■ Dataset entries
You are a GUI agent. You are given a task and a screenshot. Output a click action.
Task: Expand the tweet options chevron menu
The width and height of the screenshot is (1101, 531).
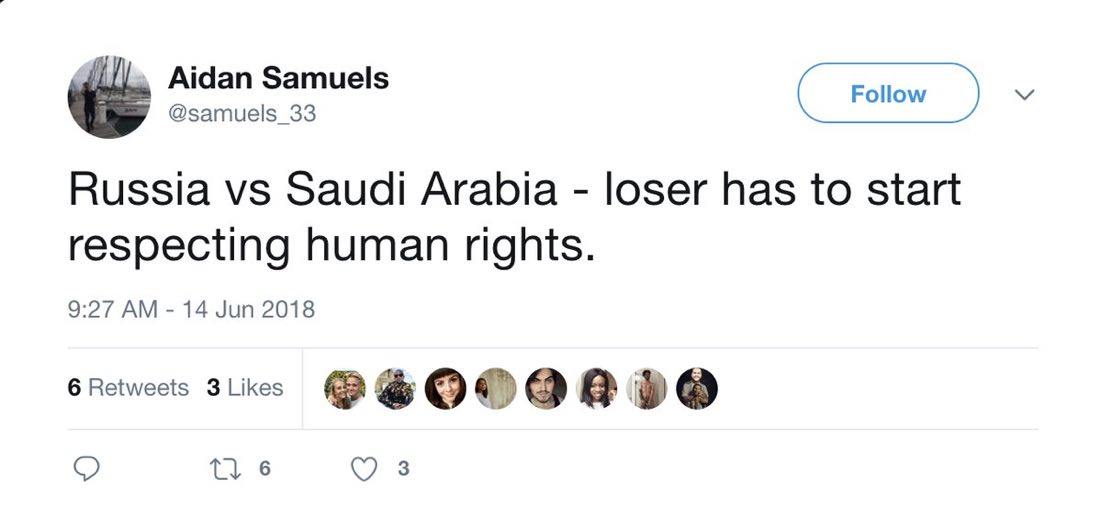(x=1024, y=95)
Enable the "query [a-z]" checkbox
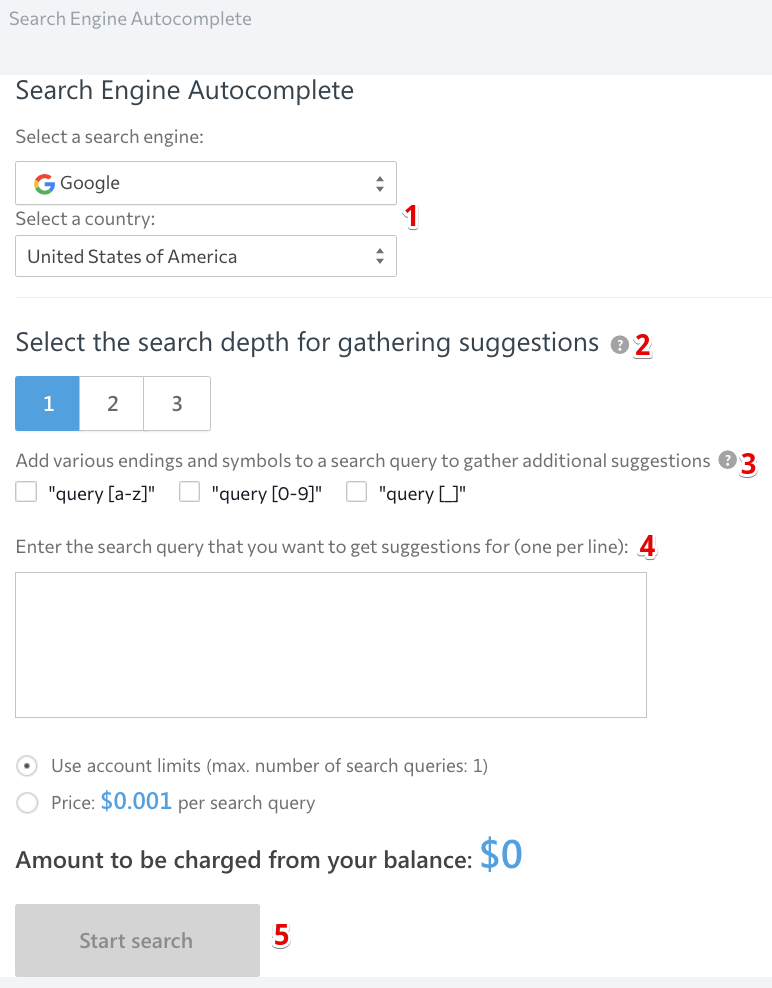The image size is (772, 988). click(26, 492)
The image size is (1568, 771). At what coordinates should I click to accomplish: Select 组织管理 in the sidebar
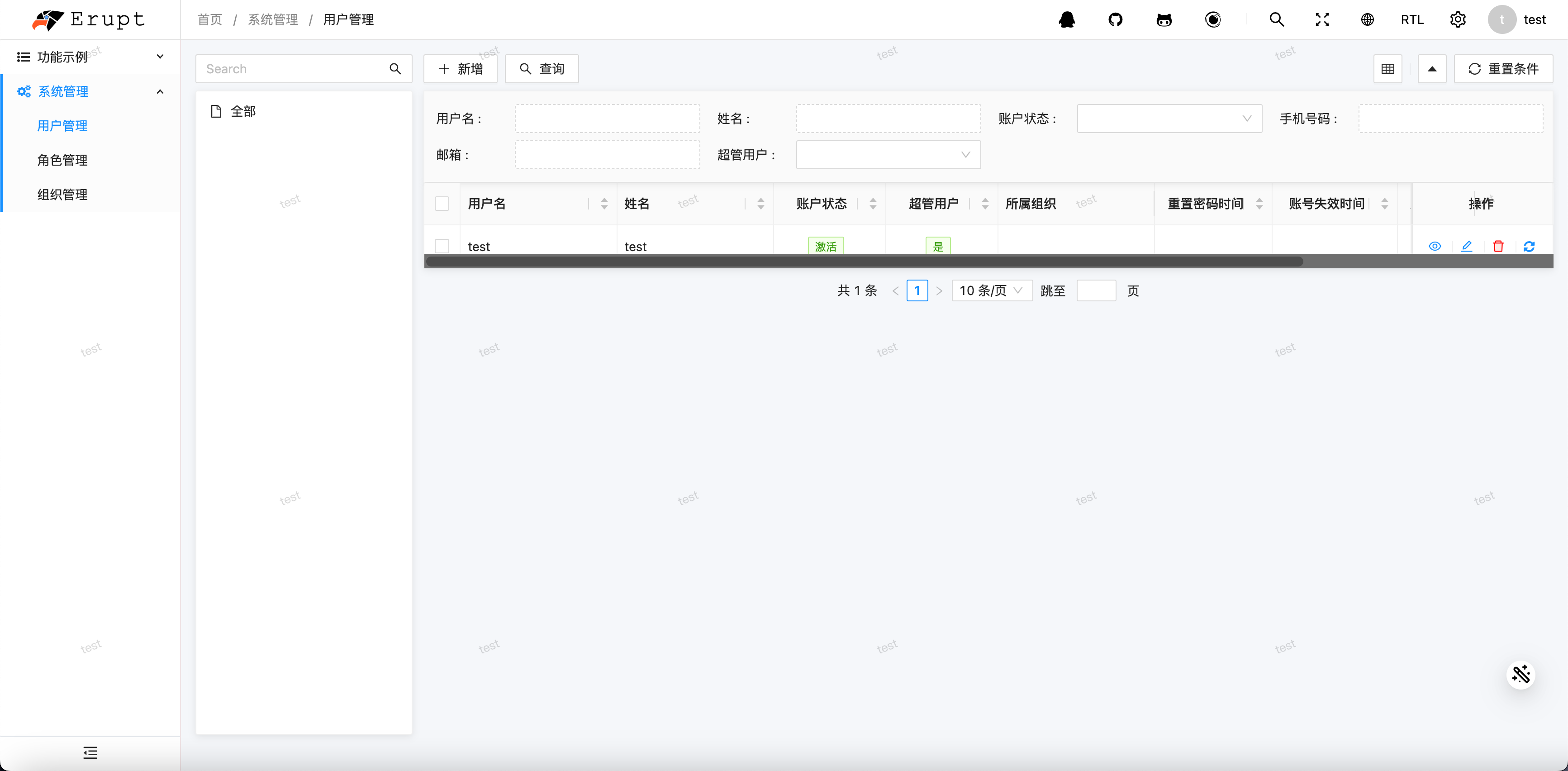[62, 194]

■ Problem to solve
Copy the listing exactly. Leave the pictures out.

■ Exercise output
You are a GUI agent. You are given a task and a screenshot. Output a click action.
Task: Expand the tweet options chevron menu
The width and height of the screenshot is (1101, 531).
(x=1024, y=95)
Enable the "query [a-z]" checkbox
The image size is (772, 988). click(26, 492)
The image size is (1568, 771). At what coordinates should I click to accomplish: Select 组织管理 in the sidebar
[62, 194]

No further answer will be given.